Frankly, I've experienced the inefficiency of recursion with the Fibonacci sequence before, so it wasn't hard to understand why the code was running so slowly. However, although I have heard of dynamic programming before, it would not be right to say that I have experienced it. After some effort, I thought it was much more efficient to save the pre-calculated values ​​instead of recalculating them, and solved the problem.
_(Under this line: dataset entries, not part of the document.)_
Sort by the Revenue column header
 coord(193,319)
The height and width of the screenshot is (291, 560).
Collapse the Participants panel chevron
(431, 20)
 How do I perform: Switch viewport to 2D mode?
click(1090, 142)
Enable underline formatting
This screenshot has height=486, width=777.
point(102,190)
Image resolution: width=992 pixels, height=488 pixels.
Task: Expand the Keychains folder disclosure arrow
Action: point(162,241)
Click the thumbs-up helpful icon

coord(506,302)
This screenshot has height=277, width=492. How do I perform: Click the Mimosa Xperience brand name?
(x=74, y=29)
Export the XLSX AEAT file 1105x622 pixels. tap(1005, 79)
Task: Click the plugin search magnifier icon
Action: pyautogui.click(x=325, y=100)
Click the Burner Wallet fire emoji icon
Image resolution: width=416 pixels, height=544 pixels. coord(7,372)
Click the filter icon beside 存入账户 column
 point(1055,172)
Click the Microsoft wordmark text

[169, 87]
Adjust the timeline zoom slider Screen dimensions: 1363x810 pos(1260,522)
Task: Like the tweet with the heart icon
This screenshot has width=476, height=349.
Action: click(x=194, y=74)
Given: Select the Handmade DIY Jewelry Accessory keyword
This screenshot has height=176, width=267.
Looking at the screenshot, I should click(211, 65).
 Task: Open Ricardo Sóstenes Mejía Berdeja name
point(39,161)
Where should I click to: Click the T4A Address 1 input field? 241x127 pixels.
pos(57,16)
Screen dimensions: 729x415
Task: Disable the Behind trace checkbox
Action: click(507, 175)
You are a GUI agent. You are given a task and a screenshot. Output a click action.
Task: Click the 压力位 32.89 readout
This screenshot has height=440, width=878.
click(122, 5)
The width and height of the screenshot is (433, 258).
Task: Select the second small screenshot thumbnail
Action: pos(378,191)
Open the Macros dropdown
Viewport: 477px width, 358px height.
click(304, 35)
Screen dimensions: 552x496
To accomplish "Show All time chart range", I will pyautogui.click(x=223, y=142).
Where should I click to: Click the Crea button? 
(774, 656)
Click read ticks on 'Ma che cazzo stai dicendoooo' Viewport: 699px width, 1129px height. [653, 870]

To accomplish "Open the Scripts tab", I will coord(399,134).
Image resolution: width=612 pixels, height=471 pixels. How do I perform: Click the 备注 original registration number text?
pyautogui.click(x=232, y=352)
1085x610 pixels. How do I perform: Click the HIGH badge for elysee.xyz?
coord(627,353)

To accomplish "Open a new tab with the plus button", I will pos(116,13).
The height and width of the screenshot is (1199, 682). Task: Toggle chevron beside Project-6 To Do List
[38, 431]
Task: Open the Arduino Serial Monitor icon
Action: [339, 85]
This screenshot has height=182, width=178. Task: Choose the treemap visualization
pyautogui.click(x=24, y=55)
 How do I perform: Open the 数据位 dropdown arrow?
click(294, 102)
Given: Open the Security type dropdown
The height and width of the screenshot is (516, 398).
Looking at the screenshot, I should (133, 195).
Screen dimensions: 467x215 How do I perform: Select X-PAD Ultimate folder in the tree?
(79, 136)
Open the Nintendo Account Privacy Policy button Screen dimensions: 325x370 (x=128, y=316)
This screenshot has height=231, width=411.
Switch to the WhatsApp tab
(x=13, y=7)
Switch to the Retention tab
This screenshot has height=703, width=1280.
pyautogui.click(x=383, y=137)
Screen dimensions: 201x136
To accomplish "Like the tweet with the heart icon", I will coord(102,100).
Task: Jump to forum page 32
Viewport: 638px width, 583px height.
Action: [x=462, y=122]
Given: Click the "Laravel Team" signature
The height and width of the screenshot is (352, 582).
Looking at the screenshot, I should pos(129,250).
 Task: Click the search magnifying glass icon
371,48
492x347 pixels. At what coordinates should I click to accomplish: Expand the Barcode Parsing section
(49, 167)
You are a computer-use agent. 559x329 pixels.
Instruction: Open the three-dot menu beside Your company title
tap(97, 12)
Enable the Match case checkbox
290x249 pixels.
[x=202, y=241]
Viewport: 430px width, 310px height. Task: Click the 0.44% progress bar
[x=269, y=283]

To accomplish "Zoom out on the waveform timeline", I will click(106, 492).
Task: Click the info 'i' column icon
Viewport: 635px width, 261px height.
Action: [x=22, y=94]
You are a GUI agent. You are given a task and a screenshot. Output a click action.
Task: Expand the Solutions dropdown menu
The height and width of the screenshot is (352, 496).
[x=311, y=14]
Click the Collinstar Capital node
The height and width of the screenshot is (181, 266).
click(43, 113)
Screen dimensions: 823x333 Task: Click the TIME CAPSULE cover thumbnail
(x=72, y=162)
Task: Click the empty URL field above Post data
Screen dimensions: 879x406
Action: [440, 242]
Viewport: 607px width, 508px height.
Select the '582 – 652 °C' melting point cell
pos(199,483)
Here is the optimized code:

import java.util.ArrayList;

public class OptimizedRecursivePingulogy {

    ArrayList<Long> numbers = new ArrayList<>();

    public void pinguSequenceRec(int n, long p0, long p1, long p2) {
        if (n >= 0) {
            if (n == 0) {
                numbers.add(p0);
            } else if (n == 1) {
                numbers.add(p1);
            } else if (n == 2) {
                numbers.add(p2);
            } else {
                numbers.add(numbers.get(n - 1) - numbers.get(n - 2) + 2 * numbers.get(n - 3));
            }
        } else {
            numbers.add(numbers.get(n - 1) - numbers.get(n - 2) + 2 * numbers.get(n - 3));
        }
    }
}

and also Main class:

public class Main {
    public static void main(String[] args) {

        OptimizedRecursivePingulogy optimizedRecursivePingulogy = new OptimizedRecursivePingulogy();

        for (int n = 0; n < 145; n++) {
            optimizedRecursivePingulogy.pinguSequenceRec(n, 1, 1, 2);
        }

        for (int i = -122; i < 145; i++) {
            if (i < 0) {
                System.out.println("pinguSequenceRec(" + i + ") = " + 2 * optimizedRecursivePingulogy.numbers.get(-i));
            } else {
                System.out.println("pinguSequenceRec(" + i + ") = " + optimizedRecursivePingulogy.numbers.get(i));
            }
        }
    }
}

Although I understood dynamic programming and successfully solved the problem, I was not satisfied that I had solved the problem because I did not fully understand the function in the problem, and I decided to do some math to understand the function. After messing around with the function, I realized that after n becomes 4, some values ​​cancel each other out and the function becomes simpler.

And here is the final version:

import java.util.ArrayList;

public class FinalOptimizedRecursivePingulogy {

    ArrayList<Long> numbers = new ArrayList<>();

    public void pinguSequenceRec(int n, long p0, long p1, long p2) {
        if (n >= 0) {
            if (n == 0) {
                numbers.add(p0);
            } else if (n == 1) {
                numbers.add(p1);
            } else if (n == 2) {
                numbers.add(p2);
            } else if (n == 3) {
                numbers.add(numbers.get(n - 1) - numbers.get(n - 2) + 2 * numbers.get(0));
            } else {
                numbers.add(2 * numbers.get(n - 4) + numbers.get(n - 3));
            }
        } else {
            numbers.add(numbers.get(n - 1) - numbers.get(n - 2) + 2 * numbers.get(n - 3));
        }
    }
}

I don't know how to write a test case yet, but while testing the code manually, I noticed that the upper limit of n was chosen as 144 because the limit of the long data type was exceeded for n = 145.